We all know the normal posture of the village when the dog was on its way. It played dead. In humiliated torpor it hid its human face. But on this night of sacrifice, of new nausea and defeat, the shouldered heads would not bow to receive their blows. Why? It was Andromeda, it was pride, it was beauty—was it also, perhaps, in some perverse way, the girl’s championship of the little puppy? Now you could feel the low rumble of hot temper, of petulant mutiny.
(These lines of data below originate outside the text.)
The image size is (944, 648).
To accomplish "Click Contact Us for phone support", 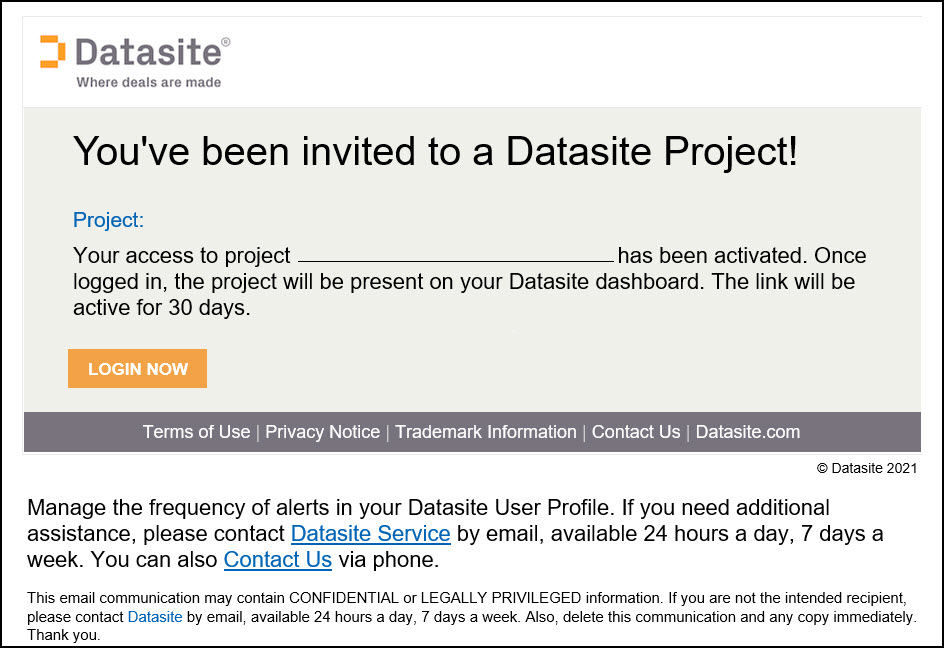I will (277, 560).
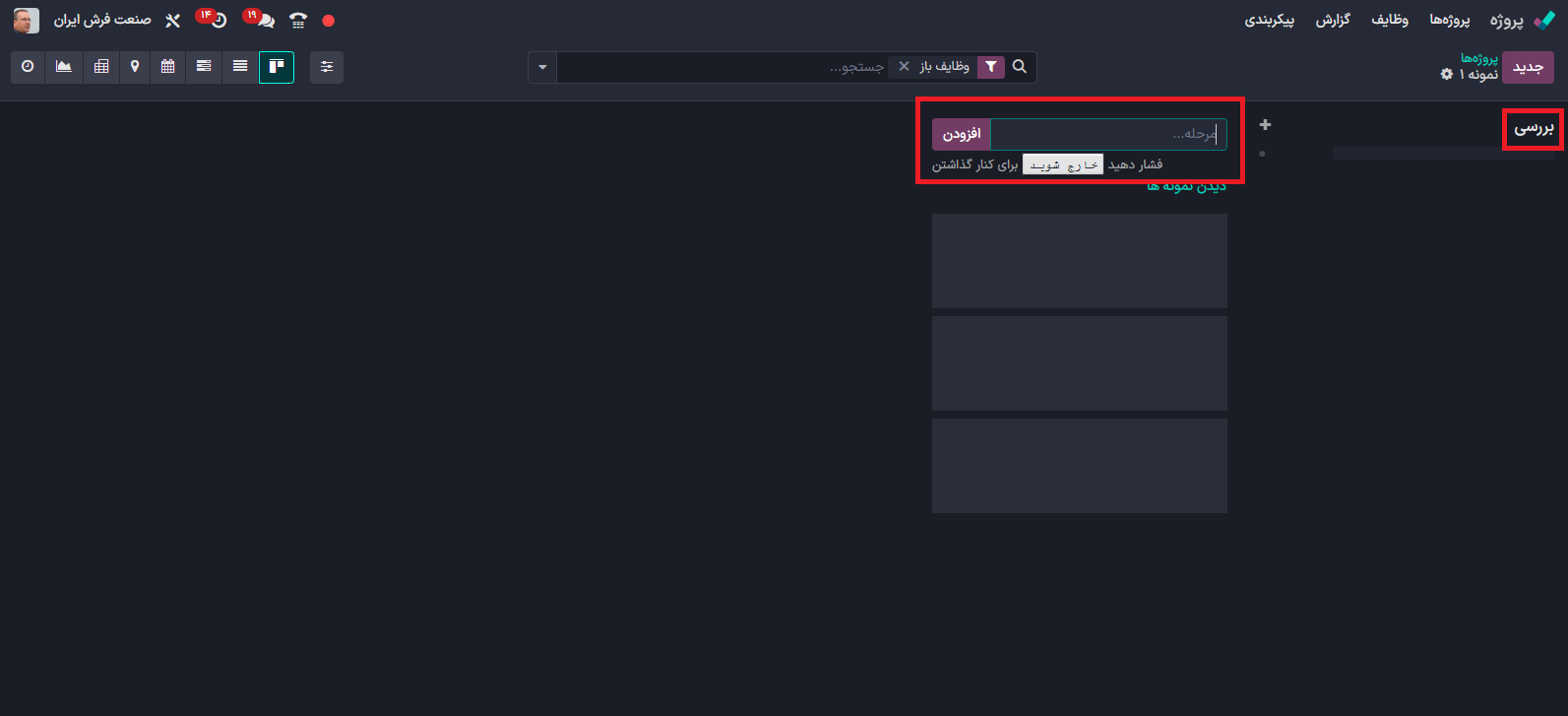Open the Pivot table view
The width and height of the screenshot is (1568, 716).
[x=101, y=67]
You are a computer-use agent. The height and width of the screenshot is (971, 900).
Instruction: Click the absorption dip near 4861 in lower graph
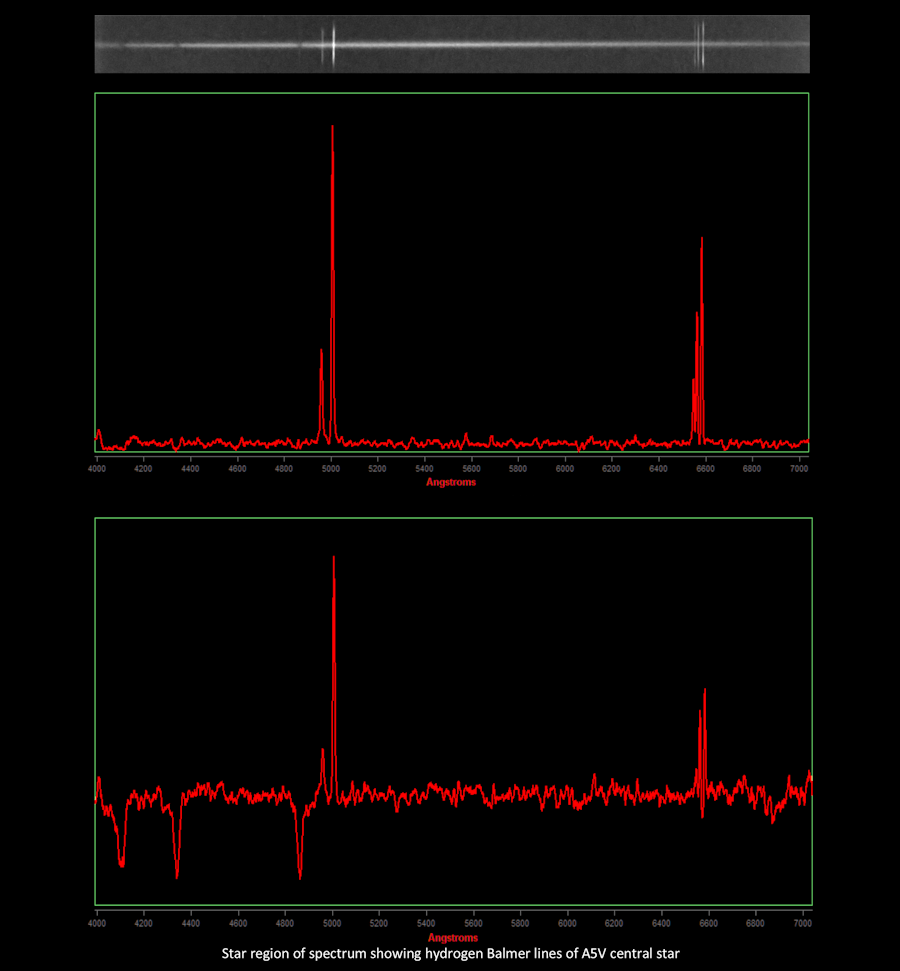(300, 875)
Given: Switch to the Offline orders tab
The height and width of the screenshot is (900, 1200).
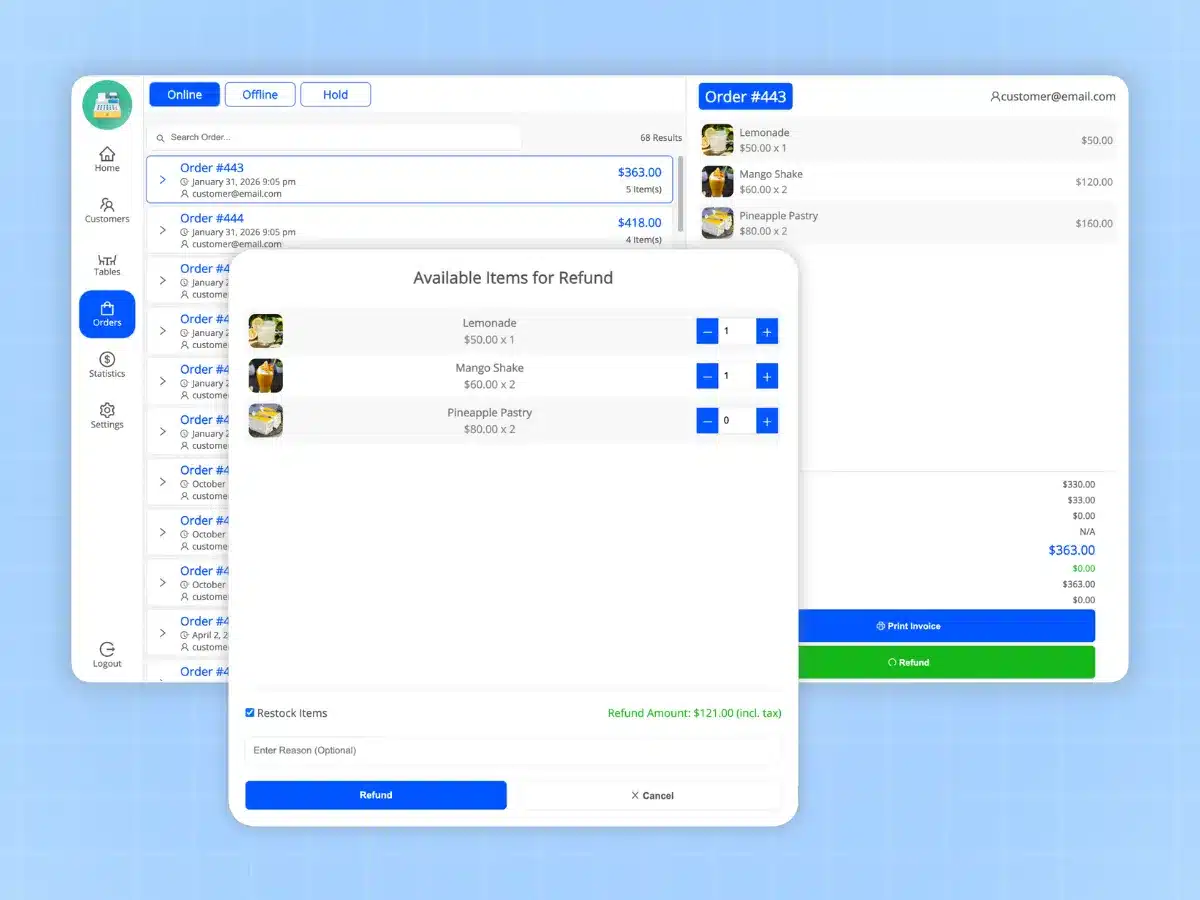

Among the clustered cabins, windows and even doors were thrown open, and husbands appeared, shouting and waving their arms, while the women, too, jeered and hated, trying and trying to hate the dog away.

Not that the dog seemed much abashed by this treatment. After a few stupid pauses and directionless snarls (the snarls like weary swearing), he moved on, toward the ring. Stupidly, he paused again, as some rogue cramp or seizure coursed through his system. In truth he looked far from well. His diet was surely getting to him. Yes, even the dog was capable of deteriorating on such a regime: these days he wasn’t so friendly with his own emanations, and could deck himself with a single burp. . . . He came to the edge of the circle. With scarlet eyes he peered down through the distorted air—and saw a figure, ready at the stake. He grunted, and started down the track: this was good, this was more like it, this was the way things were supposed to be run. Halfway down he looked up and saw the emboldened villagers gathered at the crater’s rim, all around him, full of noise and gesture. What’s the big deal? the dog seemed to wonder, and turned, and stared down through the tips of the flames to inspect the sacrifice, confident that he would find the usual knucklewalker or nervously yawning throwback tethered to the post. When he saw the little brown limbs, writhing (as indeed everything was writhing down there), the dog’s stomach thumped and rumbled, and a pint or two of smoking saliva slopped from his mouth. Slowly now, with anticipation, with due reverence, the dog moved down the curling track.